Tenente Cabanas (1895-1974).
            A cidade estava às moscas. Tudo obra do tal Dilermano que, tendo fugido de Guaíra, embarcou no vapor “Iberá”, em Porto Mendes. Ao aportar em Foz espalhou aos quatro cantos a notícia de que estava sendo perseguido por grandes forças e que os revolucionários estavam destruindo tudo pelo caminho. Pior ainda, vinham atropelando, degolando os soldados e civis inocentes que encontravam! Foi a conta! Pânico geral e todo mundo se bandeou para a Argentina, chorando e deixando para trás automóveis, cavalos e carroças, já que não haviam barcos suficientes para transportá-los. E Foz caiu, caiu sem que se disparasse um tiro sequer!

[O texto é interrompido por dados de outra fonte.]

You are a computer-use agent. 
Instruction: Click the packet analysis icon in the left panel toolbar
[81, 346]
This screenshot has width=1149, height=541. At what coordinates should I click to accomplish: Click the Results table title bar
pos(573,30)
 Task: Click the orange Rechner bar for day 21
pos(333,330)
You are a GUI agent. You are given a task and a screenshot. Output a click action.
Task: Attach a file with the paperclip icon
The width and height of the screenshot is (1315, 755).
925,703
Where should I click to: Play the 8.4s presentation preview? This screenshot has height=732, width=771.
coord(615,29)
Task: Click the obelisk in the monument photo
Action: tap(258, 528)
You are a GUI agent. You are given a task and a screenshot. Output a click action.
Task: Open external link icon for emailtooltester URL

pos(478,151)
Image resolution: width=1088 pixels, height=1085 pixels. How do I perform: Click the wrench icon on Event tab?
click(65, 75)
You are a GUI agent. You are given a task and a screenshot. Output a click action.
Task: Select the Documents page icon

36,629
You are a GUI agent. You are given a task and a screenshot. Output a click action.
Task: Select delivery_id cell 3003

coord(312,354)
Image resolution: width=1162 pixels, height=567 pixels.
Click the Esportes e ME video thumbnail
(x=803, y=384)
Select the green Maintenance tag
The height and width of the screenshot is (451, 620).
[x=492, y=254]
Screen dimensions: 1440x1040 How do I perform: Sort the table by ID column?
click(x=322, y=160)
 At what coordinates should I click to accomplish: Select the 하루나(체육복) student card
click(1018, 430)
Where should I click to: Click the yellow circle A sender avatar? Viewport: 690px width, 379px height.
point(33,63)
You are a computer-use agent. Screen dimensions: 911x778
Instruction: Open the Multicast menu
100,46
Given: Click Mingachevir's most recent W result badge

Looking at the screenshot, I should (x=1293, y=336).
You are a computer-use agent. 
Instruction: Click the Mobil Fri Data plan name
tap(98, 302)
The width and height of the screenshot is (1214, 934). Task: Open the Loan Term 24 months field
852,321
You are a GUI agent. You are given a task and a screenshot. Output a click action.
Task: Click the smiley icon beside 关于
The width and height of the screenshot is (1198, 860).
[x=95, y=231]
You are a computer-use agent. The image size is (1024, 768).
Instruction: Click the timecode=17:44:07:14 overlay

            Com a tomada de Foz do Iguaçu todo o Oeste paranaense ficou sob o controle das tropas revolucionárias por cerca de oito meses. Durante todo esse período cessou o comércio fluvial pelo Paraná, o que causou grandes transtornos para as populações ribeirinhas. Obrageros e capatazes também fugiram, temerosos de serem aprisionados pelos rebeldes.
Por terra ninguém se aventurava e a região ficou completamente isolada até o fim dos combates, em 29 de abril de 1925.
Anos depois vieram a Revolução de 1930, Getúlio Vargas, a tal da “marcha para o oeste”, as vendas de terras, negociatas, as companhias colonizadoras, migrantes gaúchos, catarinenses e nordestinos. Mas essa e uma outra história, uma história em movimento.